B) Auto convocatoria , auto normatividad y relación entre las Cámaras. Entre ley y
los reales Decretos/reglamentos.

Si el parlamentarismo, basado en el equilibrio entre el legislativo y el ejecutivo,


permitía el recurso a la ley para fundamentar en las Cortes con el rey las reformas
institucionales y administrativas, se realizaría mediante reales decretos y reales órdenes
gubernamentales al margen de las Cortes.

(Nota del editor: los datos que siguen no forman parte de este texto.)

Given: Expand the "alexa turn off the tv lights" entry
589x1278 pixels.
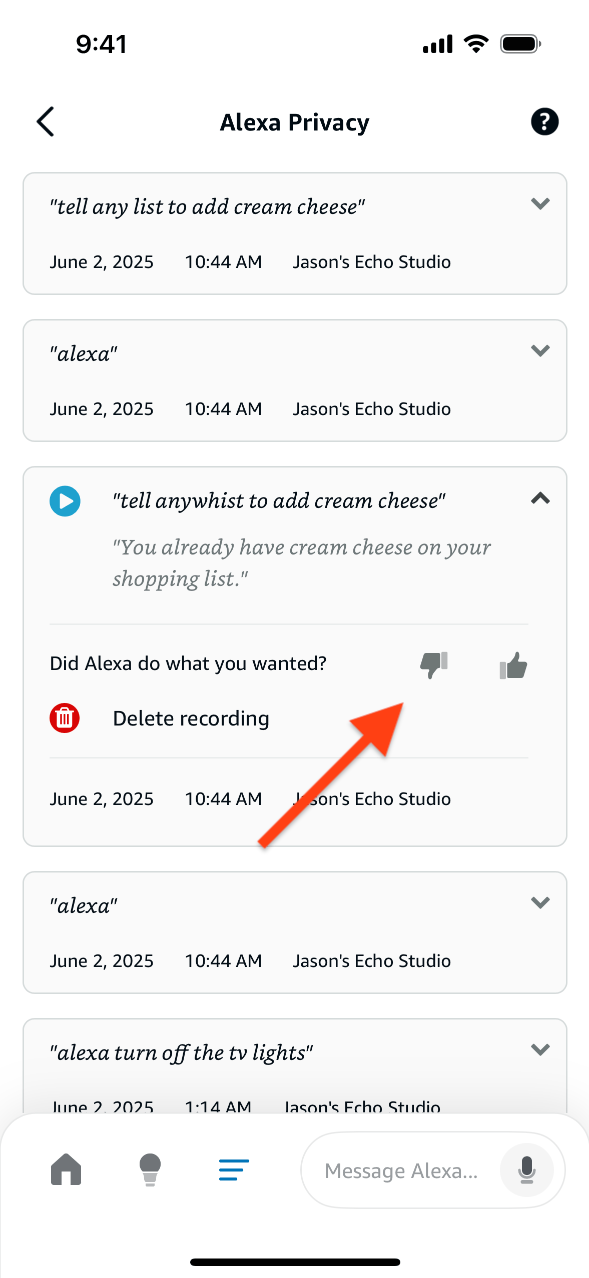Looking at the screenshot, I should point(540,1050).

No es casual que estas coincidan con el momento
de mayor difusión de las ideas doctrinarias.4

Solo las constituciones de 1812, 1837 y 1869 muestran un carácter realmente


parlamentario.

En la Constitución de 1812, la independencia de las Cortes con respecto al poder


real se observa en la posibilidad de autoconvocatoria (art.104), la exclusión que la Constitución
hace de la suspensión y y disolución regia (art 172.1º), el unicameralismo, la prohibición de
deliberar en presencia del rey (art 124) o la autonomía de la que gozaba para establecer su
propio reglamento interno (art. 127). Además, aunque le rey tenía atribuida la posibilidad del
veto suspensivo sobre las leyes aprobadas por las Cortes hasta en dos ocasiones, la tercera vez
que éste rechazaba un mismo proyecto previamente aprobado por las Cortes se consideraba
que contaba con la sanción regia (art. 149).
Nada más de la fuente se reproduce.